Article title: Urodynamic studies for management of urinary incontinence in children and adults
Authors: Cathryn M.A. Glazener, Marie Carmela M. Lapitan
Publication title: Cochrane database of systematic reviews 1(1):CD003195, January 2012

Abstract:
Background: Urodynamic tests are used to investigate people who have urinary incontinence or other urinary symptoms in order to make a definitive objective diagnosis. The aim is to help to select the treatment most likely to be successful. The investigations are invasive and time consuming.

Objectives: The objective of this review was to discover if treatment according to a urodynamic-based diagnosis, compared to treatment based on history and examination, led to more effective clinical care of urinary incontinence and better clinical outcomes. Search methods: We searched the Cochrane Incontinence Group Specialised Trials Register, which contains trials identified from the Cochrane Central Register of Controlled Trials (CENTRAL), MEDLINE and CINAHL, and handsearching of journals and conference proceedings (searched 24 May 2011), and the reference lists of relevant articles.

Selection criteria: Randomised and quasi-randomised trials comparing clinical outcomes in groups of people who were and were not investigated using urodynamics, or comparing one type of urodynamics against another. Trials were excluded if they did not report clinical outcomes.

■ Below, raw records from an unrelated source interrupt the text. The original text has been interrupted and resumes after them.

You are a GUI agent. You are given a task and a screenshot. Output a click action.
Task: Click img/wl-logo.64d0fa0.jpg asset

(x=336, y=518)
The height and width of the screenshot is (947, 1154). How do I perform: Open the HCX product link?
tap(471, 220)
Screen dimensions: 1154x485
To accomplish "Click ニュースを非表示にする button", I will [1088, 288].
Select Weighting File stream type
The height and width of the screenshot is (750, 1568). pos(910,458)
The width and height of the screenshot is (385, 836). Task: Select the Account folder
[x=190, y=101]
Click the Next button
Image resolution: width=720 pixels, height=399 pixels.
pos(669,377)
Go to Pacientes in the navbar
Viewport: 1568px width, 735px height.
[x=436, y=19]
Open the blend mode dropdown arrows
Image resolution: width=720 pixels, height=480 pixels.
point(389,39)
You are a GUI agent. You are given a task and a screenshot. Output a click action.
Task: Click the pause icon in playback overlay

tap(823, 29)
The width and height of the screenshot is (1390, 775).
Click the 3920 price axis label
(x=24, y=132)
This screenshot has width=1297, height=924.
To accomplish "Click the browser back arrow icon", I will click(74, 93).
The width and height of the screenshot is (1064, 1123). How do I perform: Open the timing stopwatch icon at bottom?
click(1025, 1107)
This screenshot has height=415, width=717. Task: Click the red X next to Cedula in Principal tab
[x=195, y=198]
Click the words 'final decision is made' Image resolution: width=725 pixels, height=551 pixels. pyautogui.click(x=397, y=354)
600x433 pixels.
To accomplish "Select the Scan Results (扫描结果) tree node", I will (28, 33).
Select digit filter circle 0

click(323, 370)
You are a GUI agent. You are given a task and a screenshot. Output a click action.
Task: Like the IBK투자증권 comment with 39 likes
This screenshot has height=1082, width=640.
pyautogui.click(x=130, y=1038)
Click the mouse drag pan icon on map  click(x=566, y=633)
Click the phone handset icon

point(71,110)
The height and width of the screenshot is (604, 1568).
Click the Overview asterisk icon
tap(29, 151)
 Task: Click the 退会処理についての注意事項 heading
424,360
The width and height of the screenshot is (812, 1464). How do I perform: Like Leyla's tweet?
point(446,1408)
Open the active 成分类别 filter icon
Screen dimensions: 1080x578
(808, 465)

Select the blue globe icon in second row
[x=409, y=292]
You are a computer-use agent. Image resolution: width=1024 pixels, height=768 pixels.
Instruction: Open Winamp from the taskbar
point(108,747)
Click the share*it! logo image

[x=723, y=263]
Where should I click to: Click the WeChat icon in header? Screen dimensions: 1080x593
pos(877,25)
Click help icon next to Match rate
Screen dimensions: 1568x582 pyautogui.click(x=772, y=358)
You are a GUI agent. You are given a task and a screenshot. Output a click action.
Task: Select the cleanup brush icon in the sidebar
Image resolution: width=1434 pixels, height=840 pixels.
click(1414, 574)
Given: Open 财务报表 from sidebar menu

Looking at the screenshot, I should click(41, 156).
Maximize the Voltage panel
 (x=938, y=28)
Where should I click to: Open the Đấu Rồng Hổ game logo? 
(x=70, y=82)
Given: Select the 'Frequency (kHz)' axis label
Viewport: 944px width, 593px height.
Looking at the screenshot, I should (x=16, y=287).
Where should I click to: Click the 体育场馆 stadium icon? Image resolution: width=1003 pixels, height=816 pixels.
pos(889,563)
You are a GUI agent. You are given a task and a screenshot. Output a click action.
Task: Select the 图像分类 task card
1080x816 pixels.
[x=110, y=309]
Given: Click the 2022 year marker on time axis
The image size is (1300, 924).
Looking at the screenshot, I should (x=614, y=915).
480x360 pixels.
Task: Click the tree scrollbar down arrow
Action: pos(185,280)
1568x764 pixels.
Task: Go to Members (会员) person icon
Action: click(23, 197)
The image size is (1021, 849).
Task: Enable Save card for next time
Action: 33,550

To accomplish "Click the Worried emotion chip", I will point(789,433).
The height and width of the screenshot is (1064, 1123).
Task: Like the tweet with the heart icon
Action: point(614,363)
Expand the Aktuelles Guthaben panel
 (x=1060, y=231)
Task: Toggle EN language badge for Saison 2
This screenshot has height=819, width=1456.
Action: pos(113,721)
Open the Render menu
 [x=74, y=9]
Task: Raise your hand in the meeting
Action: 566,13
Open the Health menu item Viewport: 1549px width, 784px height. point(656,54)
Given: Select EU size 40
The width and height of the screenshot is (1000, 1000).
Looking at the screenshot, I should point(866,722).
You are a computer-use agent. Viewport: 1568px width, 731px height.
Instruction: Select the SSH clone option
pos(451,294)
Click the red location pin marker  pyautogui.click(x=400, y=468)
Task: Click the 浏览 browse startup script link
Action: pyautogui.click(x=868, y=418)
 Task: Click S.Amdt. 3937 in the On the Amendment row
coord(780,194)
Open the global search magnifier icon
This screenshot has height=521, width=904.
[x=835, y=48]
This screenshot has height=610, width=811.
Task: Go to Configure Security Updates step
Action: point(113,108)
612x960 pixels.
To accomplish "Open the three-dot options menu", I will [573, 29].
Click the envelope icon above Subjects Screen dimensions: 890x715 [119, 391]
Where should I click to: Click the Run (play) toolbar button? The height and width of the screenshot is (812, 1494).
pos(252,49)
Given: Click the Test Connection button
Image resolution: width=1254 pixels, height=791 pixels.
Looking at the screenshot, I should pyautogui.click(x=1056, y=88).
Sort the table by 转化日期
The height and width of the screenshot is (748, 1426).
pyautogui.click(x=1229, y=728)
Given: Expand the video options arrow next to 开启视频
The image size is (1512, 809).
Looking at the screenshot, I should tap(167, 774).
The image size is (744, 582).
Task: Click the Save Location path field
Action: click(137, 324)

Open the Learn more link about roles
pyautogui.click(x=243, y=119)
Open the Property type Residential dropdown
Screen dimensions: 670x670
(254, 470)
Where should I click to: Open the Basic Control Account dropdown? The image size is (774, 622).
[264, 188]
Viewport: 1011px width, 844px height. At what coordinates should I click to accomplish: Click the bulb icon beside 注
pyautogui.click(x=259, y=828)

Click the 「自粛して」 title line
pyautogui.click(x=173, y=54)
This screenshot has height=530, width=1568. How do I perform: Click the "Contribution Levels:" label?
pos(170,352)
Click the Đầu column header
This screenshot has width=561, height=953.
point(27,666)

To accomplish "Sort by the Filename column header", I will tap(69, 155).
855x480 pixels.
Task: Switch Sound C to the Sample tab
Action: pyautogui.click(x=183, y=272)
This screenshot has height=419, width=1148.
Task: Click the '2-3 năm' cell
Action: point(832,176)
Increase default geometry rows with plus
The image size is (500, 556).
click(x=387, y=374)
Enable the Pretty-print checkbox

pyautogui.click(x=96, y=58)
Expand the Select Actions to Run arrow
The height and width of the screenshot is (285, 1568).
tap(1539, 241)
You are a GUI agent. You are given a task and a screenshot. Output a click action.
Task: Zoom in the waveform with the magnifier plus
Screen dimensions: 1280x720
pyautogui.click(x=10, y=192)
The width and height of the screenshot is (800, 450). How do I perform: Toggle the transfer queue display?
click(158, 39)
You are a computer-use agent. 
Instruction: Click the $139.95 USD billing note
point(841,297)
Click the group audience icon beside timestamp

Data collection and analysis: Two reviewers independently assessed trial quality and extracted data.

Main results: Seven small trials involving around 400 people were included but data were only available for 385 women in five trials, of whom 197 received urodynamics. There was some evidence of risk of bias. The four deaths and 12 dropouts in the control arm of one trial were unexplained.There was some evidence that the tests did change clinical decision making. There was evidence from two trials that women treated after urodynamic investigations were more likely to receive drugs (RR 2.09, 95% CI 1.32 to 3.31) but not, in three trials, surgery (RR 1.75, 95% CI 0.39 to 7.75). Women in the urodynamic arms of two trials were more likely to have their management changed but this did not quite reach statistical significance (proportion with no change in management 76% versus 99%, RR 0.79, 95% CI 0.57 to 1.10).However, there was not enough evidence to demonstrate whether or not this resulted in a clinical benefit. For example there was no statistically significant difference in the number of women with urinary incontinence if they received treatment guided by urodynamics (70%) versus those whose treatment was based on history and clinical findings alone (62%) (e.g. RR for number with incontinence after first year 1.23, 95% CI 0.60 to 2.55).No trials reported whether or not there were any adverse effects.

Authors' conclusions: While urodynamic tests may change clinical decision making, there was not enough evidence to suggest whether this would result in better clinical outcomes. There was no evidence abut their use in men, children or people with neurological diseases. Larger definitive trials are needed, in which people are randomly allocated to management according to urodynamic findings or to standard management based on history and clinical examination.